Every semester is different. In the current unit I’m on classes begin at 7:00 am with a 2 hour theorical class. Everyday it’s a different subject, this semester includes Peds and childcare, Endocrinology, Gastroenterology, Imaging and Clinical Pathology, Family and Community Medicine and Preliminary Research. After that I go to the assigned hospital for that day and take a 2 hour practical class, again the subject is different each day. About 11:00 am we have a two hour break for lunch, I usually get the chance to go home and eat. At 1:00 pm we are back at the classroom and get out by 4:00 pm, which is when our college and hospital hours end and our duties begin. We are now working in our thesis, so we have about two or three meetings a week (an important amount of hours of work) and the rest is dedicated to study. Usually I stay in week nights (like a little kid =P  [nah! like any dedicated medical student, if you ask me :)]), I’ve learn to value my sleep and I know I’ll do it even more in a few months and years. Weekends are pretty diverse, depending on what’s going on.

If you choose a specialty, when do you have to decide by?
You can have an idea of what field you preferred, but it’s after you graduate that you can start a specialty. You have to take an exam and attend to an interview at the hospital when you are planning to get in; if you are accepted you are good to go. At the interview, besides your personality, the interviewers notice the points you have accumulated along your career as doctor (you win points by papers published, hours in hospital work, an internship year for the government, your graduation scoring, being part of the national medical association and, of course, the interview itself).

What are you called at this stage of training?
Medicine Student. In two semesters I’ll be called Medical Intern (middle of 5th year of med school).

Getting Out:

What exams do you have to take?
To be a doctor you don’t need to take any exam, but to opt for a residency spot you must take a national exam, it is based on a 100% and the minimum to pass it is 70%.

Do most people graduate?
Yes, most people certainly do.

When are you finally considered a “ doctor?”
Right after finishing the one year Internship required in med school and then get your diploma, which gives you the title of Doctor in Medicine (so, if I’m interpreting right, that would be about 7 years into your training including pre-med, medicine and intern year).

Do you have additional training after MS or do you start working immediately?
Doctors have to work a year for the government after graduation (another one year internship, now as a doctor and not a medical intern, in whichever hospital they require you to go to)* in order to get their exequatur (a written official recognition and authorization by the government to which one is accredited to work as a doctor in medicine).
*(The further the hospital, the greater the points you get).

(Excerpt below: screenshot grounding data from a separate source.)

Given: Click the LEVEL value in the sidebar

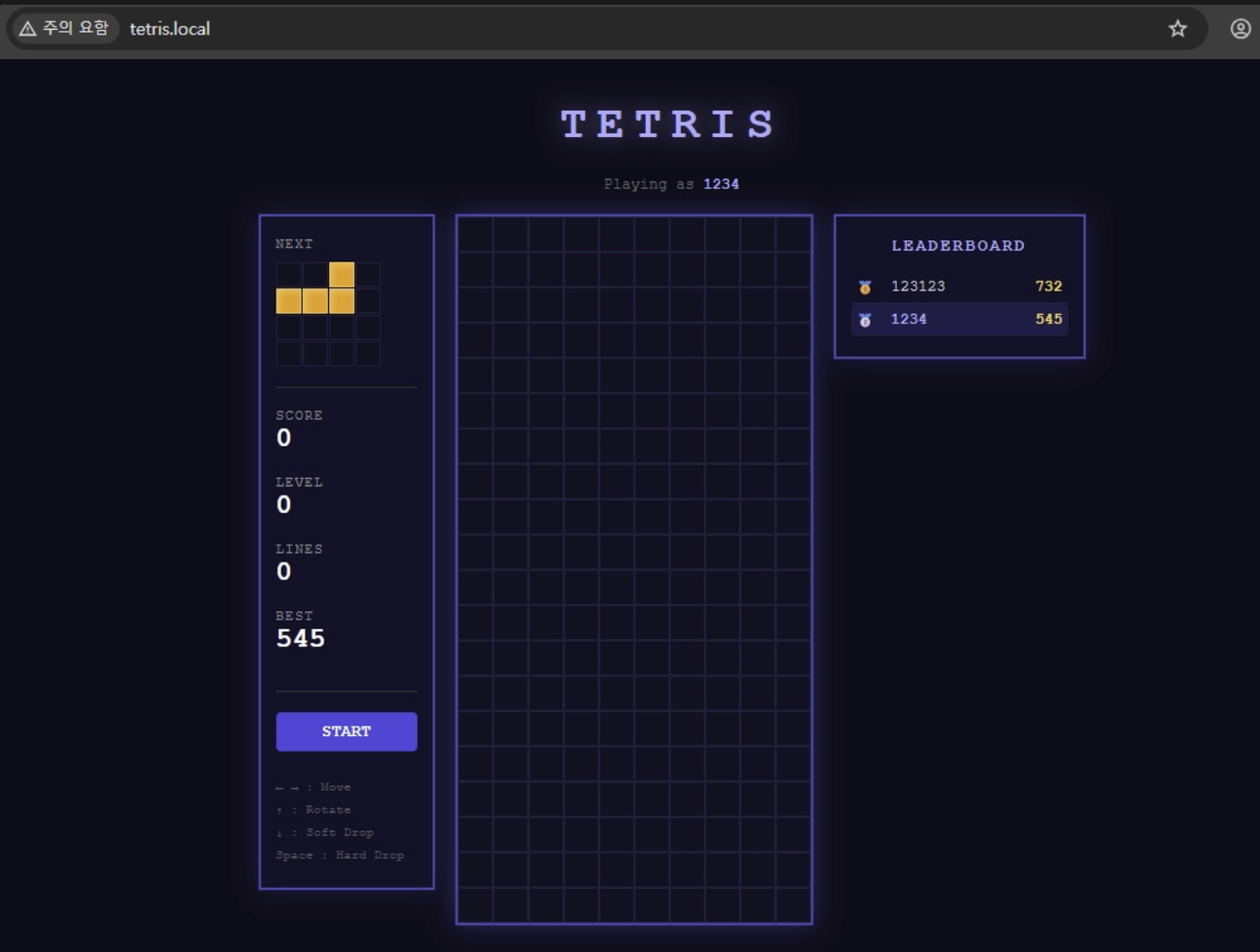Looking at the screenshot, I should 284,505.
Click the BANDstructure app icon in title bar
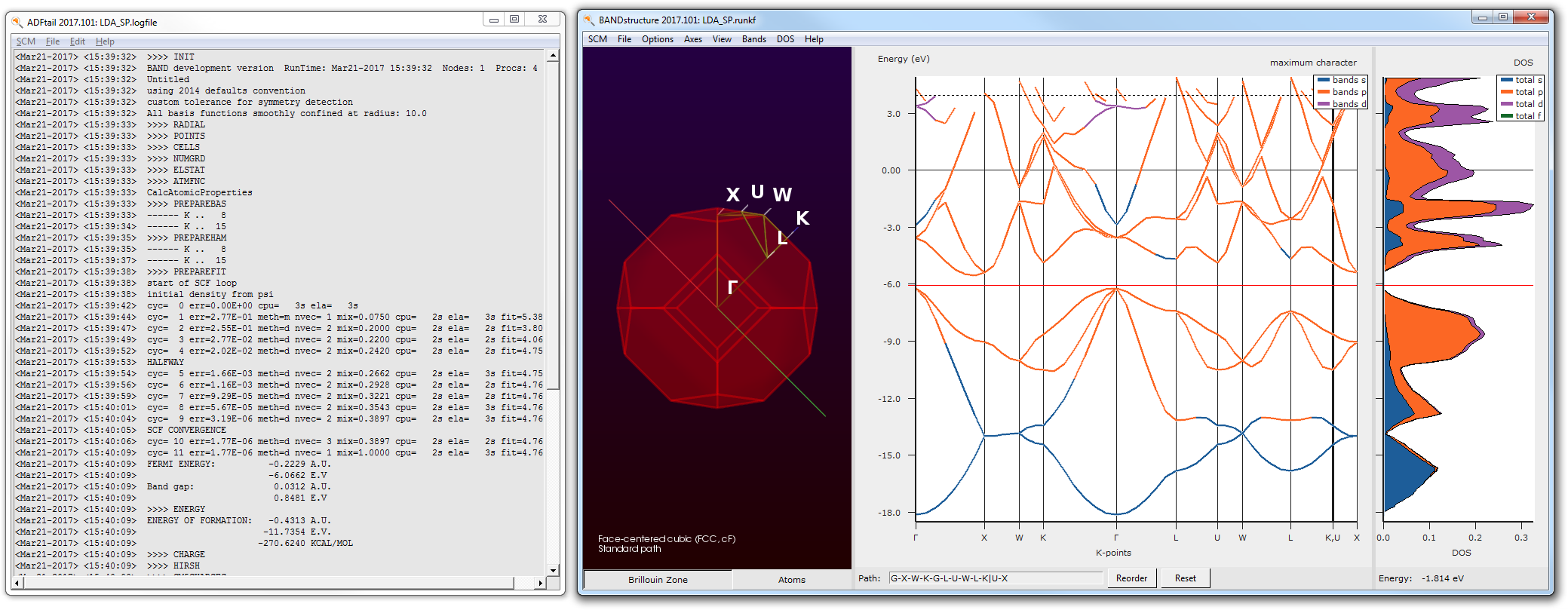1568x610 pixels. point(588,20)
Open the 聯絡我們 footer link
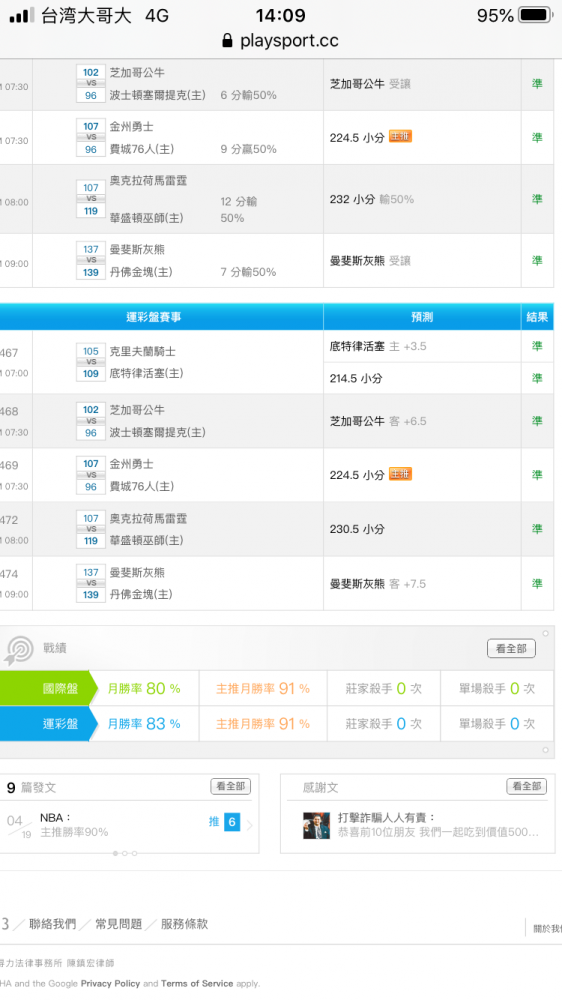562x1000 pixels. (x=52, y=923)
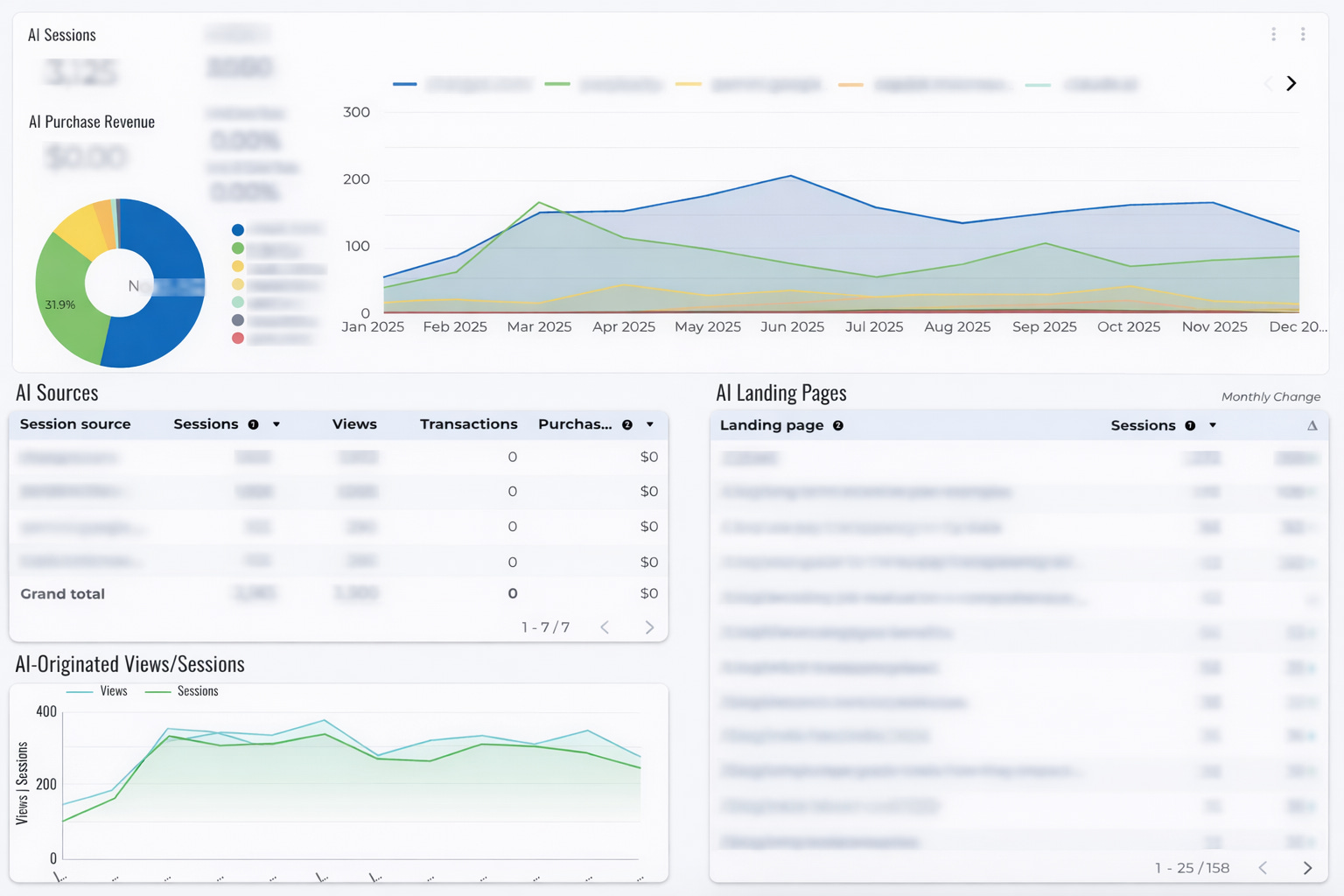Click the next legend arrow in sessions chart
Image resolution: width=1344 pixels, height=896 pixels.
tap(1292, 83)
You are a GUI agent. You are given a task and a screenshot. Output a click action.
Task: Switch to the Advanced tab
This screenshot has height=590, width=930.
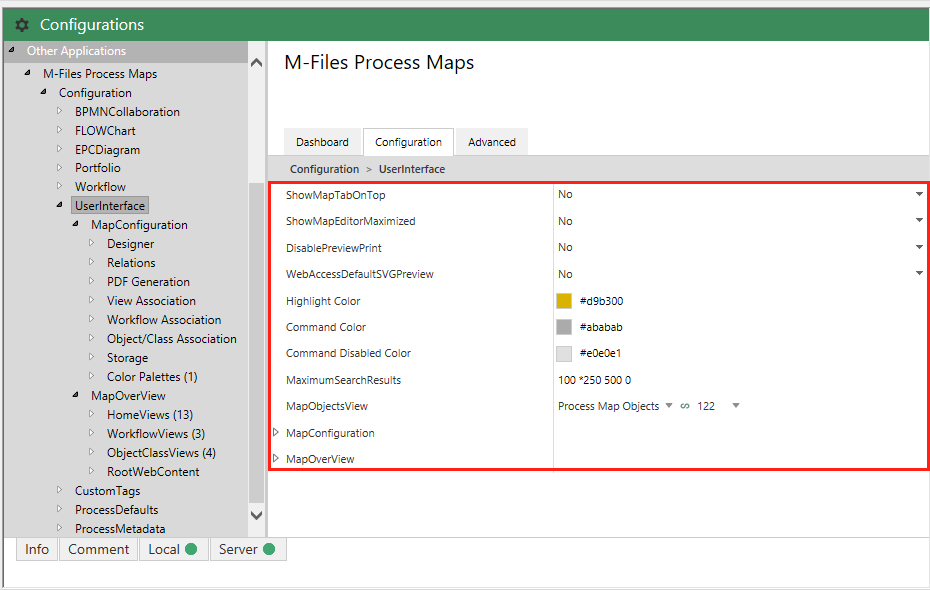[x=492, y=142]
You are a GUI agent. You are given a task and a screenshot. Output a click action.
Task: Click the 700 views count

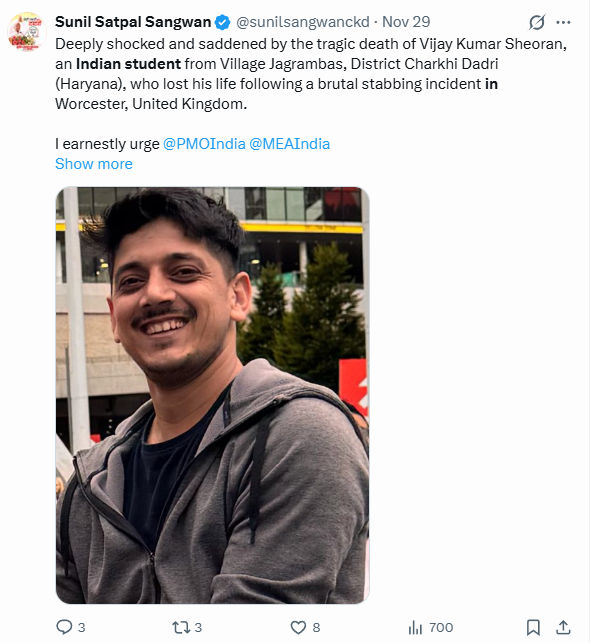tap(440, 627)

What’s the average debt for attendance?
Well, the cost of medicine career here is about 500,000 RD$, that number into dollars must be around $13,158 USD.

What are you called at this stage of training?
Doctor

Being Out:

What’s the average salary?
The average salary of a resident is about 34,000 RD$ ($790 USD) per month.

Is the job security good?
Jobs have a great availability in our country, the opportunities are better for doctors who work in private clinics or hospitals, although private offices are kind of expensive. Doctors who want to work at a private level have to have the resources or help themselves by loans, which actually pay off when they get established and start working. Not everyone finds opportunities, though.

Can you switch specialties?
Yes you can, but only if it’s related to the field your currently on.

What are you called at this stage of training?
It depends on the years that the specialty you’ve chosen lasts. The word “Resident” adds an R to the name and later the year you are currently on. Ex.: R1, to the residents that are on their 1st year. R2, R3… you guys get the point =P. (This is quite similar to US residency training where we are called “physicians” or “doctors” during our residency training years and PGY1, PGY2, PGY3, etc. to denote our year of residency training. Although, in the US your intern year is equivalent to PGY1).